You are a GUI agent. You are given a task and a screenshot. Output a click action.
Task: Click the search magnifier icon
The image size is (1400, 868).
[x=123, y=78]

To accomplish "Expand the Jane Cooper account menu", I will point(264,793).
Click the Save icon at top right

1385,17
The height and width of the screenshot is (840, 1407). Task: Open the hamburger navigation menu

──────────

Please return the material above exactly as written.

**The completed task**.
You are a GUI agent. You are given a task and a screenshot. Output a click action.
Task: Click the search magnifier icon
The image size is (1400, 868).
[x=123, y=78]

To accomplish "Expand the Jane Cooper account menu", I will point(264,793).
Click the Save icon at top right

1385,17
The height and width of the screenshot is (840, 1407). Task: Open the hamburger navigation menu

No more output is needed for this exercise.